Kraftstoff-Düse für Boeing-Maschinen. Integration von 20 Einzelteilen zu einem Einzelstück per 3D-Druck.

Weitere Sektoren, die auf der Suche nach 3D-Druckexperten sind, sind laut BigRep Germany Großindustrien wie die Automobil- und Luftfahrtbranche.

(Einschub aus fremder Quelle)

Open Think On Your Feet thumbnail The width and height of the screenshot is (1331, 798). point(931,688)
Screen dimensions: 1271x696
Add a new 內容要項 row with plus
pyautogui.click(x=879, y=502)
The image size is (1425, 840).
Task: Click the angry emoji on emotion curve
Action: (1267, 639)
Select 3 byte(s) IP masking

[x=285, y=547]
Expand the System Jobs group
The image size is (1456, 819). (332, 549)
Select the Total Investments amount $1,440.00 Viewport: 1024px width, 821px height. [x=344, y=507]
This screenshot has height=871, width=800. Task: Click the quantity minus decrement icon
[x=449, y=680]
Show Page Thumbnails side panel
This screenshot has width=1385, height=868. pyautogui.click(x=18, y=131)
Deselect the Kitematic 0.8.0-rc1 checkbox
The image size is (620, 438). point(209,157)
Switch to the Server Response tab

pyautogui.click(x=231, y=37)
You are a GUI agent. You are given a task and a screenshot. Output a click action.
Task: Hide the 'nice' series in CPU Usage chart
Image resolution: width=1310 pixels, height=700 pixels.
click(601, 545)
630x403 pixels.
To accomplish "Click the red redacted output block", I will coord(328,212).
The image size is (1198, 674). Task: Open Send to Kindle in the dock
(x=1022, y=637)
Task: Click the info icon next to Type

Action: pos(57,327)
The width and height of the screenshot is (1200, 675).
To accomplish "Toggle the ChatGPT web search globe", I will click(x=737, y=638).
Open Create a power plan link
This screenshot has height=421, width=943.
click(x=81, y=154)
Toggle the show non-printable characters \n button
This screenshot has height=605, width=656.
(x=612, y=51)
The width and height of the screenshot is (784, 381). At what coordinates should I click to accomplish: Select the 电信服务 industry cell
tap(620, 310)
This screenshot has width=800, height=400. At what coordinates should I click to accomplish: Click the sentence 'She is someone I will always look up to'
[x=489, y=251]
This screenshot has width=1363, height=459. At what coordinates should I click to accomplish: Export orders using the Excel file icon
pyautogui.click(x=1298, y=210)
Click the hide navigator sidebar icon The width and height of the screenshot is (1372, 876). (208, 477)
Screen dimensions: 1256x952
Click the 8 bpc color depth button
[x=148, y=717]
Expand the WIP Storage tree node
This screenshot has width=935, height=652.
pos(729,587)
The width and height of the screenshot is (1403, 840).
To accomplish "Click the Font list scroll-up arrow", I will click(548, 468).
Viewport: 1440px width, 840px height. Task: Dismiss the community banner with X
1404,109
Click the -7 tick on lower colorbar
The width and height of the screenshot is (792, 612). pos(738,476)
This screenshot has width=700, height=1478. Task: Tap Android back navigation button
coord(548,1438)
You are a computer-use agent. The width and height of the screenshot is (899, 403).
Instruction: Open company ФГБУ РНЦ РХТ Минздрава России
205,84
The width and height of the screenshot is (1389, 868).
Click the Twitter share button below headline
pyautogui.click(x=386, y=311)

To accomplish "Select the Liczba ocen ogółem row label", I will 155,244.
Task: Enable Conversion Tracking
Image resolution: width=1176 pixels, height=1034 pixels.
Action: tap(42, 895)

Experten für 3D-Druck Hard- und Software sind in der Lage effiziente Bauteile für Autos und Flugzeuge herzustellen, die Gewicht- und Spritverbrauch und somit Kosten deutlich verringern, siehe am Beispiel der Boeing Kraftstoff-Düse.

Die additive Fertigung eine Gefahr?

Der 3D-Druck steckt trotz der breiten Anwendungsmöglichkeiten und den Fortschritten noch am Anfang der Entwicklung. „In Zukunft“, so Gesa Schneider „werden viele Stellen [des produzierenden Gewerbes] wieder in das eigene Land verlegt, so dass die Produkte neben dem Konsumenten hergestellt werden, was positive Auswirkungen auf die Umwelt haben wird.“

Das Potential ist vorhanden, aber noch lange nicht ausgeschöpft, denn die Art und Weise, wie Sachen produziert werden, werden immer noch von traditionellen Herstellungsverfahren wie Press-, Guss- und Fräsmethoden dominiert. „Wir sind noch weit von einer Welt entfernt, in der der 3D-Druck Jobs aus dem Konstruktions- und Produktionsgewerbe, die traditionelle Verfahren einsetzt von Online-Druckserviceplattformen ersetzt werden“, konkludiert Marine Coré-Baillais.

Auf kurze Sicht ist der 3D-Druck keine Gefahr für bestehende Berufssparten. Die Entwicklung dürfte noch einige Jahre oder gar Jahrzehnte andauern. Langfristig gesehen hat der 3D-Druck das Potential die Welt effizienter zu machen. Damit einher gehen jedoch Rationalisierungen bestimmter Berufsgruppen wie z.B. im produzierenden Gewerbe.